Hello, I'm new to the PB.... And to Reformed Theology... 

I used to be pre-mill until after much study and consideration I made the switch to amill... I read GK Beale, Vos, Riddlebarger, Sam Storms, and listened to many teachings...

I especially found this article by Vern Poythress to be very helpful!


http://frame-poythress.org/currents-within-amillennialism/



Just want to say as well that I'm thankful for the PB and am enjoying what I'm reading!


----------



## Ryan&Amber2013 (Jul 29, 2016)

It is a pleasure to hear from you. Thanks!


----------



## PuritanCovenanter (Jul 29, 2016)

Welcome to the Puritanboard. 

I really like Cornel Venema's book 'The Promise of the Future'. You might find a used volume cheaper on Amazon but CBD had the cheapest new book price I could find.

http://www.christianbook.com/the-promise-of-the-future/cornelis-venema/9780851517933/pd/517935

Also click on signature rules in my signature and finish filling yours out. 

Thanks and Welcome to the Board. 

Be Encouraged,
Randy


----------



## Reformed 78 (Jul 29, 2016)

Okay, thanks!


----------



## arapahoepark (Jul 29, 2016)

Welcome!


----------



## Jerusalem Blade (Jul 30, 2016)

Welcome aboard, Adam!


----------



## Edward (Jul 30, 2016)

Greetings.


----------



## reaganmarsh (Jul 30, 2016)

Welcome to the PB! This is a great place to grow in your grasp of the things of God. 

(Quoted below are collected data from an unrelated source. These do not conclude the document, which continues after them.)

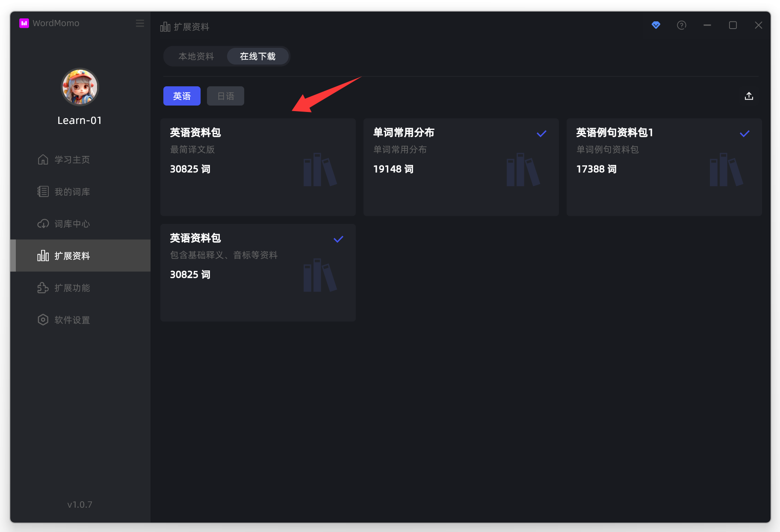Click checkmark on 单词常用分布 card
780x532 pixels.
pos(541,134)
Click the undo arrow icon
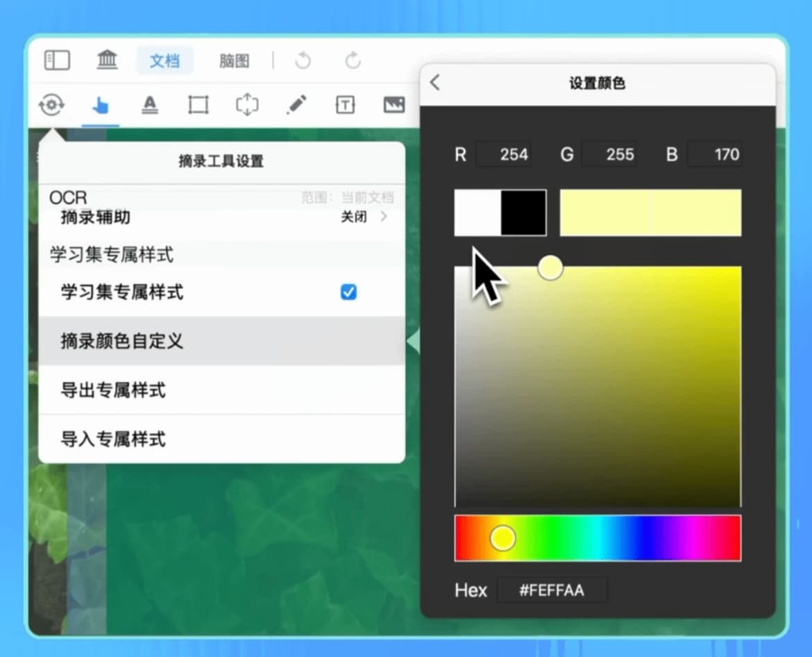Image resolution: width=812 pixels, height=657 pixels. pyautogui.click(x=303, y=60)
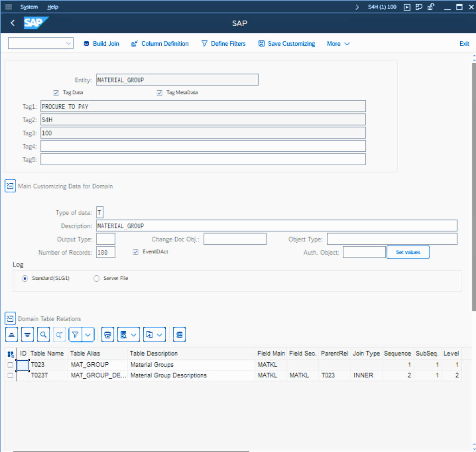The height and width of the screenshot is (452, 476).
Task: Click the hamburger menu icon at top left
Action: (8, 7)
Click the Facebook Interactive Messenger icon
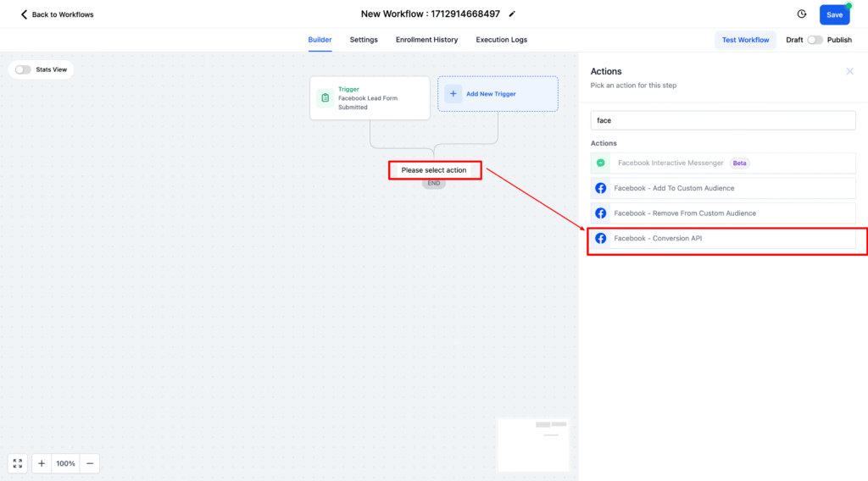The height and width of the screenshot is (481, 868). 601,163
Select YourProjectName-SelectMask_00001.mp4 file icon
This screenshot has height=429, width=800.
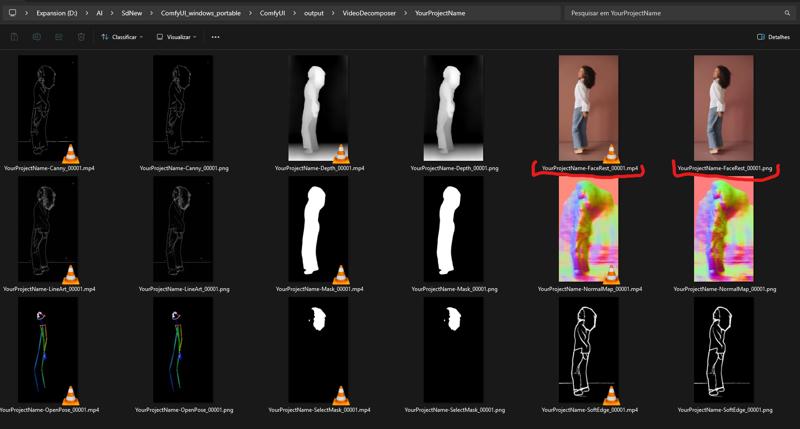click(x=319, y=350)
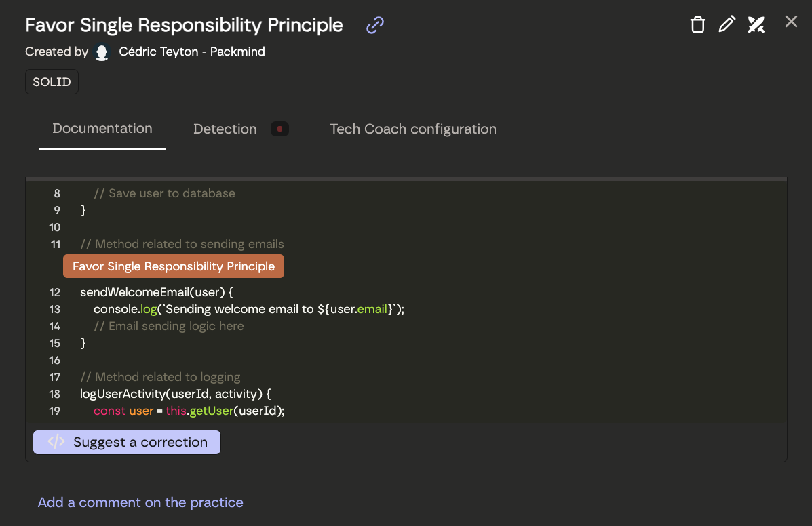Click the crossed swords icon
The height and width of the screenshot is (526, 812).
(x=756, y=25)
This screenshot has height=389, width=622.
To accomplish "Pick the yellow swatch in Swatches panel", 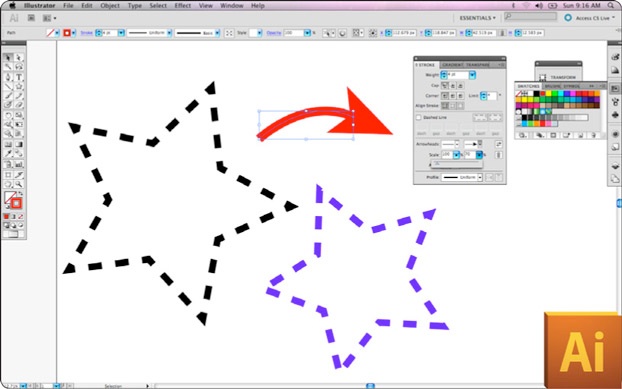I will click(x=548, y=94).
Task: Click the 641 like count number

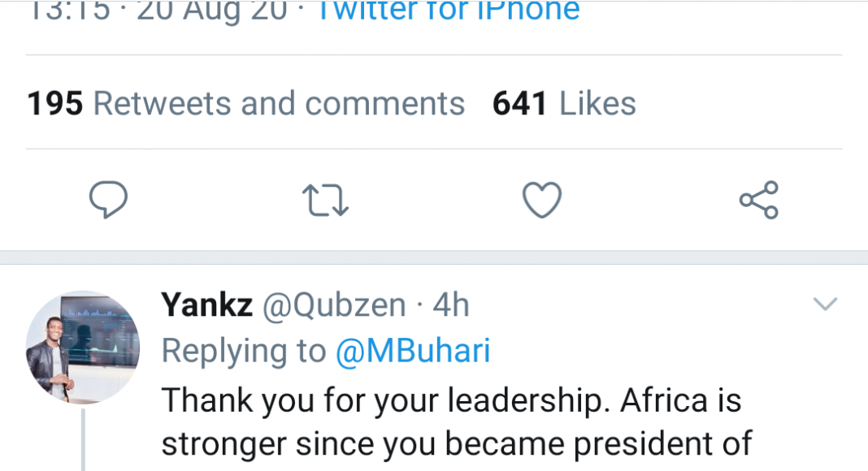Action: (x=520, y=104)
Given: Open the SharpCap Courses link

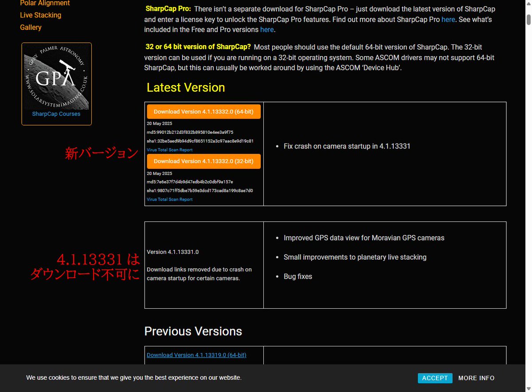Looking at the screenshot, I should pyautogui.click(x=56, y=113).
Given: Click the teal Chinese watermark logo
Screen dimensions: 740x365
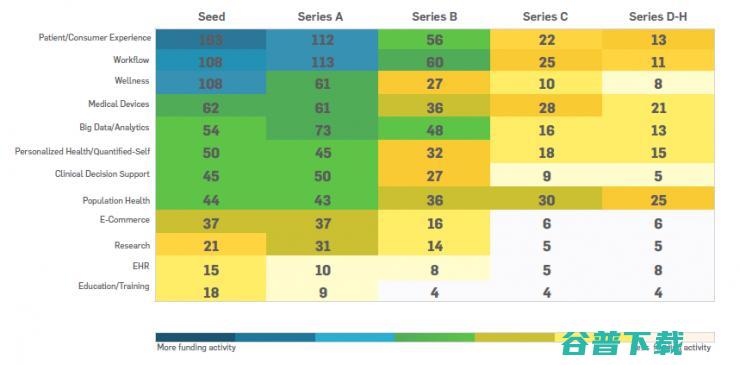Looking at the screenshot, I should pos(622,342).
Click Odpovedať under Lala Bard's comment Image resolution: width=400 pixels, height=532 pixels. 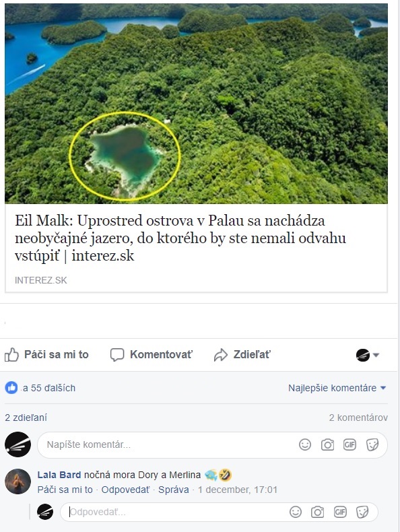tap(125, 490)
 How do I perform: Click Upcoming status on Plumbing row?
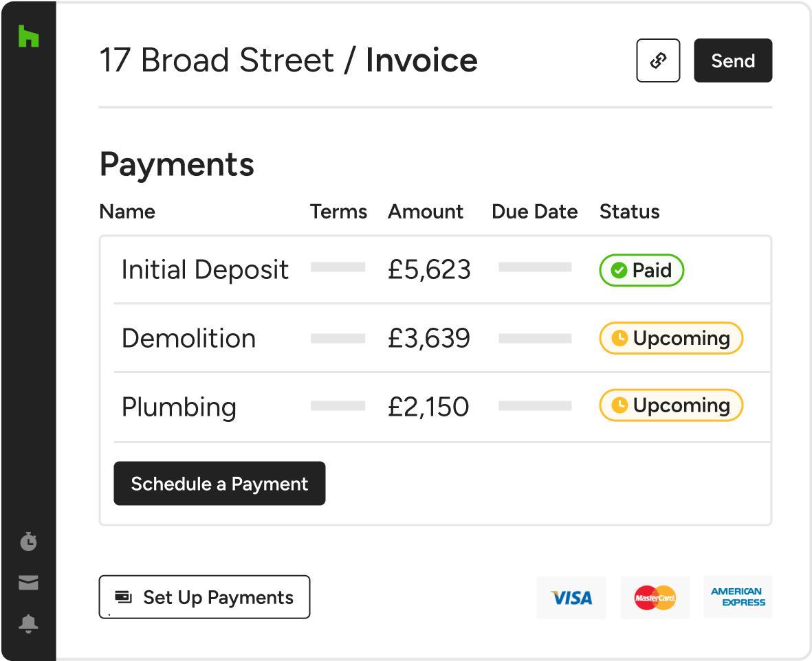[671, 405]
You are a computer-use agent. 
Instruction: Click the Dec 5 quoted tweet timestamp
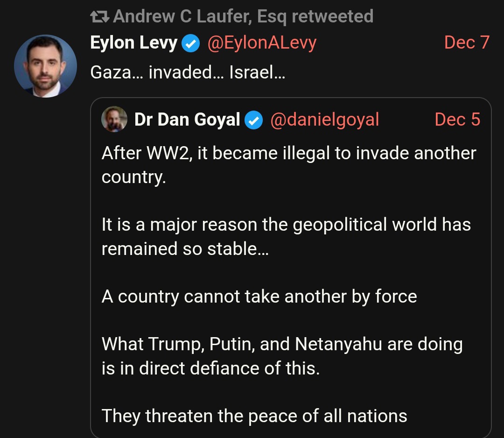(x=457, y=120)
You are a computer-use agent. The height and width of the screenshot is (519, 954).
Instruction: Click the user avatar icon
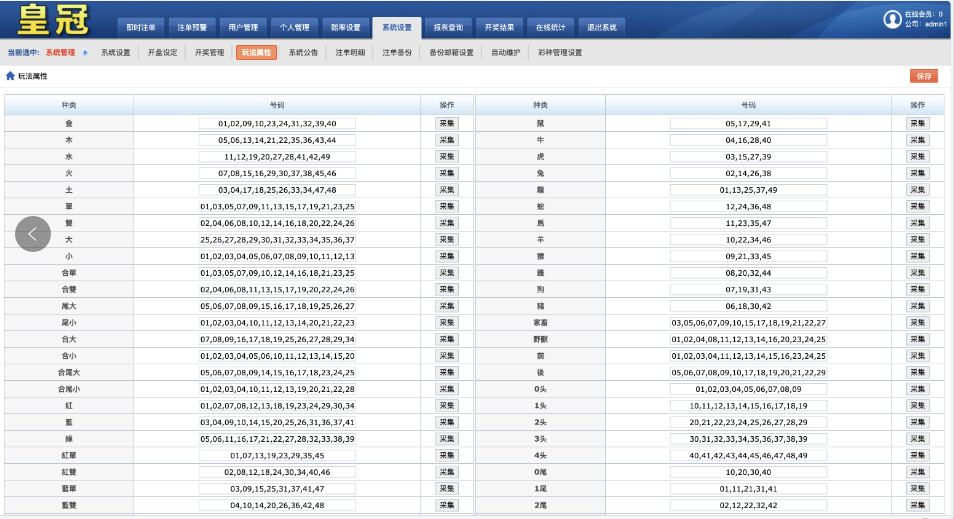(892, 19)
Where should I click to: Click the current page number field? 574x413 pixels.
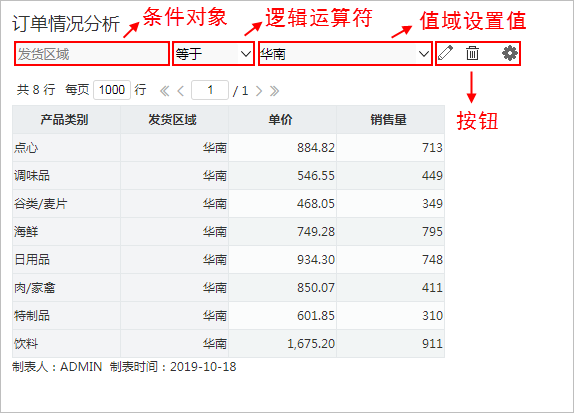[210, 90]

Preacher to preacher: there is some serious theological horsepower on this board. Don't be overwhelmed when your reading list grows by 10 books for every thread you browse. 

Glad you're here! 

Grace to you.


----------



## Pilgrim (Aug 1, 2016)

A PDF of Venema's book can be found here. I would think that it is posted there with permission among the multitude of other Dutch Reformed works on that site.


----------



## GulfCoast Presbyterian (Aug 1, 2016)

Welcome to the PB! 

You would probably also enjoy the Book "Biblical Eschatology" by Jonathan Menn.


----------



## zsmcd (Aug 1, 2016)

Welcome, brother.


----------



## hammondjones (Aug 1, 2016)

Howdy!

Get here fast and then take it slow!


----------